Stored data entries:

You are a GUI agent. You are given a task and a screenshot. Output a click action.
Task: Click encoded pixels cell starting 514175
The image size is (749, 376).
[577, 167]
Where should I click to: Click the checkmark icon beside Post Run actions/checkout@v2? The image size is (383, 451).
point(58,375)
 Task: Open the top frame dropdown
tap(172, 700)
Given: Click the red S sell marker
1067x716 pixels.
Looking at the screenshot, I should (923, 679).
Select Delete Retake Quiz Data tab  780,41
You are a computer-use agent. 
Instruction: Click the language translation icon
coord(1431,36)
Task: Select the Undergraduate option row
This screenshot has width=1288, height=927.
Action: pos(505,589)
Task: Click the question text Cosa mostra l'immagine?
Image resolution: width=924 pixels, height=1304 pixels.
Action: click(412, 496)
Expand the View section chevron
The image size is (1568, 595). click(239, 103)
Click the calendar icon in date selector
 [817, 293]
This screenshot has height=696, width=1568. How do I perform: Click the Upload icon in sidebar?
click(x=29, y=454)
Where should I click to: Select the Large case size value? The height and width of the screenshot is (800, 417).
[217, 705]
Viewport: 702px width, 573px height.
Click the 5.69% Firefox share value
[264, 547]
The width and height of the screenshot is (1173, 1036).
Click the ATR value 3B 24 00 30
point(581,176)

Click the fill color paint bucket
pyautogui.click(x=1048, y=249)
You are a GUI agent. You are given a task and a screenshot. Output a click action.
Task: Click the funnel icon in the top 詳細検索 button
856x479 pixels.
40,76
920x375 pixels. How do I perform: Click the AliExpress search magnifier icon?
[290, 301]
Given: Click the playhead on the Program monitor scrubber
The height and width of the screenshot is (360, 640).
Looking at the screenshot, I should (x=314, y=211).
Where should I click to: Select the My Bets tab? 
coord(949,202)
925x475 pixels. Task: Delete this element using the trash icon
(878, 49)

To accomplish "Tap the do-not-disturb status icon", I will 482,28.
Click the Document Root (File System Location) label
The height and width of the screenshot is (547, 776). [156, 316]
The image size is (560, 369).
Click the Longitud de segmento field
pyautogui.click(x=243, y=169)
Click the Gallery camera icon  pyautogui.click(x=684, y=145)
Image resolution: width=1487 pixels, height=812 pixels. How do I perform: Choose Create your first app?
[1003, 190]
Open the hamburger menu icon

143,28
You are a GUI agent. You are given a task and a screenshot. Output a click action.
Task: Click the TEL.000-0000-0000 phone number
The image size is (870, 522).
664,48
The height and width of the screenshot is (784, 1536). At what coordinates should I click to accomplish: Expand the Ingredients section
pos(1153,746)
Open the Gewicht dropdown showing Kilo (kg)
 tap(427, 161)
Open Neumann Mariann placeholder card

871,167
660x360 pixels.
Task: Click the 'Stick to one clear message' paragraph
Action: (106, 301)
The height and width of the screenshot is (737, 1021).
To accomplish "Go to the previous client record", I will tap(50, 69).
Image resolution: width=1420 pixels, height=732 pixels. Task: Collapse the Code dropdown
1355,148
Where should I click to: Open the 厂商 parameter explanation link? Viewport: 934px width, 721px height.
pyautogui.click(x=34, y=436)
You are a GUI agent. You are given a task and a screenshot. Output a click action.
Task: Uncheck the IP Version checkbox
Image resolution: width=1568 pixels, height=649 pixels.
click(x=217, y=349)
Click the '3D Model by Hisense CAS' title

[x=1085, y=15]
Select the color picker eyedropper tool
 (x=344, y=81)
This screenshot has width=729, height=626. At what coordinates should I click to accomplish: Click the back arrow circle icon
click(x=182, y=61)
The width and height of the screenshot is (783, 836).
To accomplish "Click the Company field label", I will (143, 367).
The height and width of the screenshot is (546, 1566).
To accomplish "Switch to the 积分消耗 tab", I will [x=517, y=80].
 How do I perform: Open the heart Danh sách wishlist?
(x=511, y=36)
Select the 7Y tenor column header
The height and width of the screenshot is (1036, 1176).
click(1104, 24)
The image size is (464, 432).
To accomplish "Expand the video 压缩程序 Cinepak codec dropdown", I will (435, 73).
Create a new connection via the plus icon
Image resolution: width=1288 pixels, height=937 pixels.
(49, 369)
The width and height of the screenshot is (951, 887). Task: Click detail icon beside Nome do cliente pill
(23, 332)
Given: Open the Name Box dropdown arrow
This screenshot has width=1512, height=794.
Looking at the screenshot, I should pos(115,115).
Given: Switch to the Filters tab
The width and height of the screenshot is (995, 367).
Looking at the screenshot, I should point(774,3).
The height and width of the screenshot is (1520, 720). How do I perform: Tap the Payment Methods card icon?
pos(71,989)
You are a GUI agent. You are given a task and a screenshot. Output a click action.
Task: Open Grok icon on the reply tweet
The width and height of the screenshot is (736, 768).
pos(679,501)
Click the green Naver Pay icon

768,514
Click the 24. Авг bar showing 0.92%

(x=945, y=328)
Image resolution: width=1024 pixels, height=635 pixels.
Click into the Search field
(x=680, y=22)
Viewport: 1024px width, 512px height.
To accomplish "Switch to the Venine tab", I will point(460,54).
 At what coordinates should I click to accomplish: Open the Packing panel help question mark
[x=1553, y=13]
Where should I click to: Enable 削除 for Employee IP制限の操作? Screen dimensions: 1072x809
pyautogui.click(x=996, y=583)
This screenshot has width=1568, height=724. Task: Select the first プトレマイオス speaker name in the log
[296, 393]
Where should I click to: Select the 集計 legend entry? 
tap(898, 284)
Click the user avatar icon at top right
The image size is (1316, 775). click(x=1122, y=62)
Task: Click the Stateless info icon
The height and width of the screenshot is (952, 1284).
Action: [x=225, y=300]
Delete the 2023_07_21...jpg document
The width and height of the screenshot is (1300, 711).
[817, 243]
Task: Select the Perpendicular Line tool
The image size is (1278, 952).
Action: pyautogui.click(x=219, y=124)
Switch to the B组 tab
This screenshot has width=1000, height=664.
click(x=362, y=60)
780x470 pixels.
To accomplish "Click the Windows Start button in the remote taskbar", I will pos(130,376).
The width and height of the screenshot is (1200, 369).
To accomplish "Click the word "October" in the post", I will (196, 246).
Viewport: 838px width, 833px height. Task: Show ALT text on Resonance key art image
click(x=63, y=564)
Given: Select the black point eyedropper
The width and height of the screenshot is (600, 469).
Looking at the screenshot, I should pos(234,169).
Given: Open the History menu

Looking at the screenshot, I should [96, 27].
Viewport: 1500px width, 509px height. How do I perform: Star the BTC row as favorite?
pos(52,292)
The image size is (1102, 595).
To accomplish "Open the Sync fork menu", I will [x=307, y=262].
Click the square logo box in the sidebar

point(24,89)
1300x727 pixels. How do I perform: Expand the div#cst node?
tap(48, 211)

→ ABOUT THIS EXERCISE: The records above should be transcribed in full, with no differences.

→ ANSWER SPACE:
You are a GUI agent. You are given a task and a screenshot. Output a click action.
Task: Click encoded pixels cell starting 514175
The image size is (749, 376).
[577, 167]
Where should I click to: Click the checkmark icon beside Post Run actions/checkout@v2? The image size is (383, 451).
point(58,375)
 Task: Open the top frame dropdown
tap(172, 700)
Given: Click the red S sell marker
1067x716 pixels.
Looking at the screenshot, I should (923, 679).
Select Delete Retake Quiz Data tab  780,41
You are a computer-use agent. 
Instruction: Click the language translation icon
coord(1431,36)
Task: Select the Undergraduate option row
This screenshot has width=1288, height=927.
Action: pos(505,589)
Task: Click the question text Cosa mostra l'immagine?
Image resolution: width=924 pixels, height=1304 pixels.
Action: click(412, 496)
Expand the View section chevron
The image size is (1568, 595). click(239, 103)
Click the calendar icon in date selector
 [817, 293]
This screenshot has height=696, width=1568. How do I perform: Click the Upload icon in sidebar?
click(x=29, y=454)
Where should I click to: Select the Large case size value? The height and width of the screenshot is (800, 417).
[217, 705]
Viewport: 702px width, 573px height.
Click the 5.69% Firefox share value
[264, 547]
The width and height of the screenshot is (1173, 1036).
Click the ATR value 3B 24 00 30
point(581,176)

Click the fill color paint bucket
pyautogui.click(x=1048, y=249)
You are a GUI agent. You are given a task and a screenshot. Output a click action.
Task: Click the funnel icon in the top 詳細検索 button
856x479 pixels.
40,76
920x375 pixels. How do I perform: Click the AliExpress search magnifier icon?
[290, 301]
Given: Click the playhead on the Program monitor scrubber
The height and width of the screenshot is (360, 640).
Looking at the screenshot, I should (x=314, y=211).
Where should I click to: Select the My Bets tab? 
coord(949,202)
925x475 pixels. Task: Delete this element using the trash icon
(878, 49)

To accomplish "Tap the do-not-disturb status icon", I will 482,28.
Click the Document Root (File System Location) label
The height and width of the screenshot is (547, 776). [156, 316]
The image size is (560, 369).
Click the Longitud de segmento field
pyautogui.click(x=243, y=169)
Click the Gallery camera icon  pyautogui.click(x=684, y=145)
Image resolution: width=1487 pixels, height=812 pixels. How do I perform: Choose Create your first app?
[1003, 190]
Open the hamburger menu icon

143,28
You are a GUI agent. You are given a task and a screenshot. Output a click action.
Task: Click the TEL.000-0000-0000 phone number
The image size is (870, 522).
664,48
The height and width of the screenshot is (784, 1536). At what coordinates should I click to accomplish: Expand the Ingredients section
pos(1153,746)
Open the Gewicht dropdown showing Kilo (kg)
 tap(427, 161)
Open Neumann Mariann placeholder card

871,167
660x360 pixels.
Task: Click the 'Stick to one clear message' paragraph
Action: (106, 301)
The height and width of the screenshot is (737, 1021).
To accomplish "Go to the previous client record", I will tap(50, 69).
Image resolution: width=1420 pixels, height=732 pixels. Task: Collapse the Code dropdown
1355,148
Where should I click to: Open the 厂商 parameter explanation link? Viewport: 934px width, 721px height.
pyautogui.click(x=34, y=436)
You are a GUI agent. You are given a task and a screenshot. Output a click action.
Task: Uncheck the IP Version checkbox
Image resolution: width=1568 pixels, height=649 pixels.
click(x=217, y=349)
Click the '3D Model by Hisense CAS' title

[x=1085, y=15]
Select the color picker eyedropper tool
 (x=344, y=81)
This screenshot has width=729, height=626. At what coordinates should I click to accomplish: Click the back arrow circle icon
click(x=182, y=61)
The width and height of the screenshot is (783, 836).
To accomplish "Click the Company field label", I will (143, 367).
The height and width of the screenshot is (546, 1566).
To accomplish "Switch to the 积分消耗 tab", I will [x=517, y=80].
 How do I perform: Open the heart Danh sách wishlist?
(x=511, y=36)
Select the 7Y tenor column header
The height and width of the screenshot is (1036, 1176).
click(1104, 24)
The image size is (464, 432).
To accomplish "Expand the video 压缩程序 Cinepak codec dropdown", I will (435, 73).
Create a new connection via the plus icon
Image resolution: width=1288 pixels, height=937 pixels.
(49, 369)
The width and height of the screenshot is (951, 887). Task: Click detail icon beside Nome do cliente pill
(23, 332)
Given: Open the Name Box dropdown arrow
This screenshot has width=1512, height=794.
Looking at the screenshot, I should pos(115,115).
Given: Switch to the Filters tab
The width and height of the screenshot is (995, 367).
Looking at the screenshot, I should point(774,3).
The height and width of the screenshot is (1520, 720). How do I perform: Tap the Payment Methods card icon?
pos(71,989)
You are a GUI agent. You are given a task and a screenshot. Output a click action.
Task: Open Grok icon on the reply tweet
The width and height of the screenshot is (736, 768).
pos(679,501)
Click the green Naver Pay icon

768,514
Click the 24. Авг bar showing 0.92%

(x=945, y=328)
Image resolution: width=1024 pixels, height=635 pixels.
Click into the Search field
(x=680, y=22)
Viewport: 1024px width, 512px height.
To accomplish "Switch to the Venine tab", I will point(460,54).
 At what coordinates should I click to accomplish: Open the Packing panel help question mark
[x=1553, y=13]
Where should I click to: Enable 削除 for Employee IP制限の操作? Screen dimensions: 1072x809
pyautogui.click(x=996, y=583)
This screenshot has width=1568, height=724. Task: Select the first プトレマイオス speaker name in the log
[296, 393]
Where should I click to: Select the 集計 legend entry? 
tap(898, 284)
Click the user avatar icon at top right
The image size is (1316, 775). click(x=1122, y=62)
Task: Click the Stateless info icon
The height and width of the screenshot is (952, 1284).
Action: [x=225, y=300]
Delete the 2023_07_21...jpg document
The width and height of the screenshot is (1300, 711).
[817, 243]
Task: Select the Perpendicular Line tool
The image size is (1278, 952).
Action: pyautogui.click(x=219, y=124)
Switch to the B组 tab
This screenshot has width=1000, height=664.
click(x=362, y=60)
780x470 pixels.
To accomplish "Click the Windows Start button in the remote taskbar", I will pos(130,376).
The width and height of the screenshot is (1200, 369).
To accomplish "Click the word "October" in the post", I will (196, 246).
Viewport: 838px width, 833px height. Task: Show ALT text on Resonance key art image
click(x=63, y=564)
Given: Select the black point eyedropper
The width and height of the screenshot is (600, 469).
Looking at the screenshot, I should pos(234,169).
Given: Open the History menu

Looking at the screenshot, I should [96, 27].
Viewport: 1500px width, 509px height. How do I perform: Star the BTC row as favorite?
pos(52,292)
The image size is (1102, 595).
To accomplish "Open the Sync fork menu", I will [x=307, y=262].
Click the square logo box in the sidebar

point(24,89)
1300x727 pixels. How do I perform: Expand the div#cst node?
tap(48, 211)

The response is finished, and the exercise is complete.